Oracle announced an agreement to buy Taleo for $46 per share, an 18% premium over Taleo’s stock price the day before the announcement, equating to $1.9 billion. As Taleo’s board has approved the acquisition, it is now subject to normal regulatory approval and is expected to close by summer. This follows SAP’s announcement on December 3, 2011 to acquire SuccessFactors for $3.4 billion. I had blogged about my take on the acquisition last December 13, 2011, stating that SuccessFactors is a provider of talent management software, but software alone does not get at the core of what makes for effective talent management. First, let me state that I also feel that SAP buying SuccessFactors was a good deal, albeit a steep price, as cloud-based software, including talent management is clearly on the rise and expected to continue to grow. NelsonHall has seen a large increase in the number of cloud SaaS HR services contracts and nearly 15% of HRO contracts in 2011 also included talent management software, often performance management, mostly in the mid-market.

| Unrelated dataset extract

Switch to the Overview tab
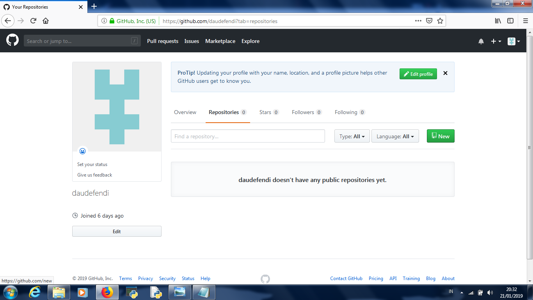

Getting back to Oracle, Taleo provides cloud-based talent management software as well, so this is also a good deal, but how does that make this different? Because Taleo adds recruitment capability that Oracle did not have before. And although SuccessFactors provides recruitment software as does Taleo, Taleo also has an applicant tracking system that according to NelsonHall’s 2011 RPO report is the most widely used recruitment technology and applicant tracking system, utilized by approximately 80% of all RPO vendors for their clients, Oracle’s PeopleSoft had been in sixth place. The RPO report also noted that approximately 45% of all recruitment technology was platform-based. Taleo also has a business edition, popular in the mid-market for clients seeking a more standardized solution, used by vendors including Alexander Mann Solutions and Pinstripe. According to NelsonHall’s HRO forecast, RPO will have the highest growth of all HR services through the forecast period of 2015.

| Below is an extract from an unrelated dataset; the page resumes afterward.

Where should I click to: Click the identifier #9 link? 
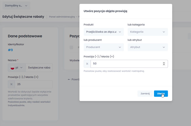tap(10, 50)
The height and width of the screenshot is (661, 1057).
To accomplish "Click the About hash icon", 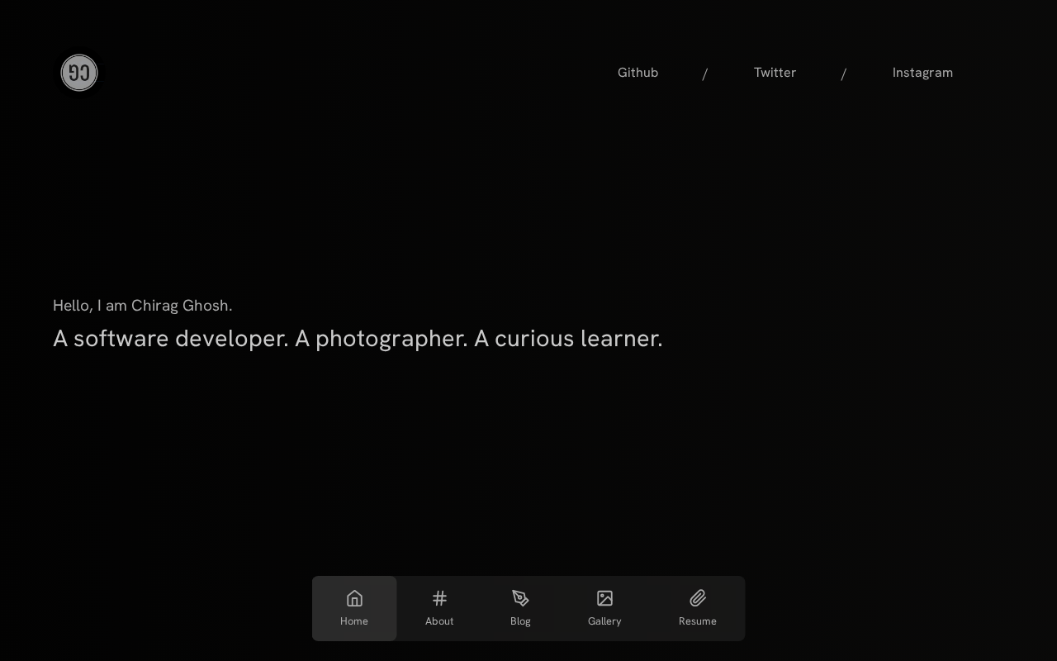I will pos(439,598).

In summary, I think both acquisitions by SAP and Oracle are good; especially as clients continue to focus on talent management and recognize the need to have integrated technology and processes, most importantly supported by leadership that understand this. I’m in the final stages of my learning BPO research interviews and I‘m seeing a clear trend that learning vendors are now also providing talent management software and associated consulting services to their clients along with their learning services. I look forward to aggregating this data that I’ll present at the HRO Today Forum in Washington, DC on May 1st, titled State of the Learning BPO Marketplace, including the Emergence of Social Learning.